This weekend I started my big clean. The one where you attempt to start throwing out all of those “treasures” you squirreled away over the years, like random receipts and clothes that you swore were going to fit someday.
In the process of ripping everything out of my closet, I found my wig. The long, Russian, brunette, Misha. For months that wig gave me comfort, it helped me pretend to be normal, kept my head warm, and as silly as it sounds gave me hair to twirl around my finger – because you never know how much you miss that until it’s gone.
My wig sat on the table for a while as I finished cleaning and tossing everything. I know that I have hair now, shoulder length actually, and I have no real reason to keep it around…but there is this part in me, this nagging voice, that is saying “hold on to that, you’ll need it someday.” To which one part of me is all like “screw you, cancer is gone. home girl has hair. I’m good.” and another part of me is like “holy crap you’re right! It is going to come back and be awful and I’ll have to go through the whole wig buying process again and it will be worse this time.”
I’m finding that the more cancer-esk things I’m throwing away the harder it’s getting. There are certain things I’m thrilled to get rid of – like those daily shots – and other pills that I hold on to because I just don’t know if I’ll need them again. It’s almost like if I keep holding on to these things they’ll act like a safety shield against cancer. In a way, I think I’m being proactive, just like maintenance – kind of.
Without realizing it my wig became my security blanket, my safety net if cancer did come back. Sure I have friends and family who would be there for me again but my wig gave me a different kind of strength. Misha made me feel like a rock star, I put her on (yes I’m referring to my wig as her) and felt like I wasn’t dying. I felt like I was a twenty-something who was normal and didn’t have to worry about bruising easily or being in large crowds. When I walked around the ward I pretended I was just visiting instead of a month-long resident. She gave me strength when I really needed it, she helped me feel beautiful when I hated everything about myself. Plus how could I get rid of a friend who listens so well?

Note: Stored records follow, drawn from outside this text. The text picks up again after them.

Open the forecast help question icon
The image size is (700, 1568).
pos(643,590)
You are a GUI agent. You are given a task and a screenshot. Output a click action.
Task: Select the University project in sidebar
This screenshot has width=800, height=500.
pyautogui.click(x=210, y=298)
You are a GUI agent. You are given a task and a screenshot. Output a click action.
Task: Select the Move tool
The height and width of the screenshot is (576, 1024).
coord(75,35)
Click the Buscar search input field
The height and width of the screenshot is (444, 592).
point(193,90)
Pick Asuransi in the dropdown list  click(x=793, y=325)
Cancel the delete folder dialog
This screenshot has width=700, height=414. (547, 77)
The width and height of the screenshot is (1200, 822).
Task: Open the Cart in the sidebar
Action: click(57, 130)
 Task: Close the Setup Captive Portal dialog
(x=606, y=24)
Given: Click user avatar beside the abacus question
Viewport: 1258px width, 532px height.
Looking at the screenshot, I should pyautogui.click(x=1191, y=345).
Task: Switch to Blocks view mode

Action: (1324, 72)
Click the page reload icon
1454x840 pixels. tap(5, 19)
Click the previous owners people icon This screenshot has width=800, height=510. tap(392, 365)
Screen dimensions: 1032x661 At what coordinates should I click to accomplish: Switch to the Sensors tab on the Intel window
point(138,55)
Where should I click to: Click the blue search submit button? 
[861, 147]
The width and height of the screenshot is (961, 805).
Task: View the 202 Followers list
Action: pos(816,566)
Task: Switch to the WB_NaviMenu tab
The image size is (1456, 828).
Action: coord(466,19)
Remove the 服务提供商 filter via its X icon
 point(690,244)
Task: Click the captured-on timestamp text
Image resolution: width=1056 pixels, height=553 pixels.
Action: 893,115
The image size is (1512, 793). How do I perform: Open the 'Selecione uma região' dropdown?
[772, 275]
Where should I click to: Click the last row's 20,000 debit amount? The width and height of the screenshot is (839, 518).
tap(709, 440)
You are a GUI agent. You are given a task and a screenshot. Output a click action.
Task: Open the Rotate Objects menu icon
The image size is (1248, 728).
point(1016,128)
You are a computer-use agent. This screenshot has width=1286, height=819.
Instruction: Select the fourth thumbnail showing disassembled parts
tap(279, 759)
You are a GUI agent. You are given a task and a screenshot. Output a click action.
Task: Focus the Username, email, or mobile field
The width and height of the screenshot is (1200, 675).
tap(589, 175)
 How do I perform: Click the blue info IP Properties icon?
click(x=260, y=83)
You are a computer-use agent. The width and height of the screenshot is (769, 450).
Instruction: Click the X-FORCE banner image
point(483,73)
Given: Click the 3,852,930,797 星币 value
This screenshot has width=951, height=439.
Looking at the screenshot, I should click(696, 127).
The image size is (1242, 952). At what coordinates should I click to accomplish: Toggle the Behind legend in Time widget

To be honest I thought it would be really easy to get rid of anything that I either purchased or received during treatment. Why would I want to be reminded of such an awful time? But the truth is it’s not easy. It’s hard. Really hard. Everything has a memory attached, and a lot of those objects held strength for me, and while I am starting to have more strength on my own I don’t know if I would have enough to go through it again.
But the thing is, there is someone out there who doesn’t have any strength, and might not be able to buy their own Misha. So I’m letting her go, I’m donating my Misha in hopes that she can do what she did for me to another young adult.
I feel so lucky to be where I am right now, to be able to whip my own hair back and forth, to be able to work, and to be able to walk my dog… and while I’m still terrified of every bruise it’s time that I stop focusing so much energy on bad things that could happen and start focusing it on the great things that are.